[[ Selected text open ]]

In the present study, an attempt was made to observe the seasonal abundance of E. furcellata and H. talaca in tea ecosystem. Biology, predatory potential and construction of life table of E. furcellata were also made by rearing on the tea looper H. talaca. Besides, the impact of commonly used pesticides on the predator under laboratory conditions was also assessed.
Materials and methods
Seasonal abundance of E. furcellata
Two experimental areas were selected at Banarhat T.E (26.78814°N, 89.0408°E) and Tea Research Association experimental plot (26°54′0″N, 88°58′0″E) in the district of Jalpaiguri of West Bengal, India. A three hectare area plot was selected in both locations and from that plot, five subplots were randomly chosen (100 tea bushes) and considered as five replications. The trends of the seasonal abundance of this predator was recorded by taking the count of average number of predators in randomly selected 30 bushes per replication at fortnightly interval from February 2017 to January 2019, following the method adopted from Puja and Sabiha (2016) and Suyal et al. (2018). Data on abiotic factors viz., humidity, maximum and minimum temperature and rainfall were collected from the meteorological observatories of Banarhat T. E and Tea Research Association experimental station during the study period. The influence of biotic and abiotic parameters on seasonal abundance of E. furcellata was ascertained using multiple regression analysis.
Rearing of E. furcellata on larvae of H. talaca
Male and female moths of H. talaca were collected from the study area and placed inside a glass chimney (30x5cm) for mating and oviposition. Honey solution (10%) using cotton was provided for feeding. Dried shade tree barks were provided inside the rearing chamber for oviposition. The eggs were separated and placed in another glass chimney until hatching. After hatching, the larvae were reared by providing young tea shoots (containing three leaves and a bud) of the tea cultivar TV1 (Tocklai Vegetative 1) and the stock culture was maintained under laboratory conditions (27 ± 2 °C, 70–80% RH and 16: 10 LD photoperiod).
The field collected adult stink bugs were also kept under the same laboratory conditions inside glass chimney covered with muslin cloth for mating and laying eggs. Fresh larvae of H. talaca were provided for feeding. Shade tree barks were kept inside the glass chimney for egg laying and the egg clutches were collected periodically. A piece of wet cotton was put into the chamber for maintaining the moisture. Newly hatched first and second instar nymphal stages of the predator were reared in group and provided with 2nd and 3rd instar larvae of H. talaca. Third, fourth and fifth instars were reared individually in Tarson container (diameter 4.3 cm X 5.4 cm). The newly hatched adults were kept in separate glass chimney for recording the biological parameters of E. furcellata (Lenin and Rajan 2016; Tiwari et al. 2017).

[[ Selected text closed ]]

- _Task statement_:
Reproduce the stink bug study text word for word, starting at "The field collected" and stopping after "et al. 2017).".

[[ Data provided open ]]

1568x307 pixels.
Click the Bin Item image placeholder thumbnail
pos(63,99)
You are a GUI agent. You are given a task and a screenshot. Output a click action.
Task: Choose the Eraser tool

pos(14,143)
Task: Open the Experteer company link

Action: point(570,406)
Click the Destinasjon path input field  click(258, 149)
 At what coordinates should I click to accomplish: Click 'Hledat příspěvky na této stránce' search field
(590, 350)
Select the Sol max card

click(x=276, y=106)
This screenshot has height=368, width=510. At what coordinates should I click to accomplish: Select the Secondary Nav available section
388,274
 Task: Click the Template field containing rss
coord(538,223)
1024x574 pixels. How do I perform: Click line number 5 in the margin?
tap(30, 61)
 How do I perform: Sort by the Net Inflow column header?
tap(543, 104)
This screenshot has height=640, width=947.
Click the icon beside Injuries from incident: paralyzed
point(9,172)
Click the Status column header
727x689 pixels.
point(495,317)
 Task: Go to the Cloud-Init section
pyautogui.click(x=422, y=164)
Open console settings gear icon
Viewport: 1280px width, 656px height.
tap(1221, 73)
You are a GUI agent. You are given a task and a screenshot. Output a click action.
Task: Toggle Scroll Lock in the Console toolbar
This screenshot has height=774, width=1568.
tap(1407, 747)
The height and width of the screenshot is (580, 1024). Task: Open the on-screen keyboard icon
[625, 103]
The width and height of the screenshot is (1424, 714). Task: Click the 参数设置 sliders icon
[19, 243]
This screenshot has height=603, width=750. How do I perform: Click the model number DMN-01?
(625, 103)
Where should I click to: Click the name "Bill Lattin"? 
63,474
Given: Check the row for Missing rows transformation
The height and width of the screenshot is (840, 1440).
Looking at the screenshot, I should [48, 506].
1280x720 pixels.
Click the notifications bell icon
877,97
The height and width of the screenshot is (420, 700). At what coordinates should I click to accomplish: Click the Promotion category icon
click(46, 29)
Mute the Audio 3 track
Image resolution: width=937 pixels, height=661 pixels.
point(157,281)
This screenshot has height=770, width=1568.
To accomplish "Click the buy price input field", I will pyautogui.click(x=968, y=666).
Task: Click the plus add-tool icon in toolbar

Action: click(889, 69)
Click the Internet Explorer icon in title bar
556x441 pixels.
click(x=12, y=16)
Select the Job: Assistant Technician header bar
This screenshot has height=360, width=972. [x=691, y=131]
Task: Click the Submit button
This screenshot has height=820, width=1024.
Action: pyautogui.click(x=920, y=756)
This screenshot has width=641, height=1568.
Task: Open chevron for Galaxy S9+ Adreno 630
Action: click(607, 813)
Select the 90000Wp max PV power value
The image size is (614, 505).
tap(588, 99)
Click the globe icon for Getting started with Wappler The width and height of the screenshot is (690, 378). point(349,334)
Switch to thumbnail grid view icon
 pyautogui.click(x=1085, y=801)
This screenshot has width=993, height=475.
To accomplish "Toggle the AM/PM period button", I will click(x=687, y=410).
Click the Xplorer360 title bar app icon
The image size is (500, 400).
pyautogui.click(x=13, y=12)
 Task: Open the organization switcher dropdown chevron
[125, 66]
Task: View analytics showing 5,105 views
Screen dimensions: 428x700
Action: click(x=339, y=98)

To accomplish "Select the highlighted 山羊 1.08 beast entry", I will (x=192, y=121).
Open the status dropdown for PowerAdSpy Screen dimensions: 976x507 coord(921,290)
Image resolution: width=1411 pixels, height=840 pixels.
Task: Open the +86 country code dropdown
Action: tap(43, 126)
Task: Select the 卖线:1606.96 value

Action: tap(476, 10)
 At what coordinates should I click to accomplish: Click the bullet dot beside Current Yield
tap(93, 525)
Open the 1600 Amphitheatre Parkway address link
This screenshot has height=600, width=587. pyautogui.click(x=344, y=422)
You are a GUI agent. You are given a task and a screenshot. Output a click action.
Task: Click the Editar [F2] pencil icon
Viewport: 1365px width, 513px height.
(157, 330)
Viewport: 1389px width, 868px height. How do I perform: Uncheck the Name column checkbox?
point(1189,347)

[[ Data provided closed ]]

- _Written solution_:
The field collected adult stink bugs were also kept under the same laboratory conditions inside glass chimney covered with muslin cloth for mating and laying eggs. Fresh larvae of H. talaca were provided for feeding. Shade tree barks were kept inside the glass chimney for egg laying and the egg clutches were collected periodically. A piece of wet cotton was put into the chamber for maintaining the moisture. Newly hatched first and second instar nymphal stages of the predator were reared in group and provided with 2nd and 3rd instar larvae of H. talaca. Third, fourth and fifth instars were reared individually in Tarson container (diameter 4.3 cm X 5.4 cm). The newly hatched adults were kept in separate glass chimney for recording the biological parameters of E. furcellata (Lenin and Rajan 2016; Tiwari et al. 2017).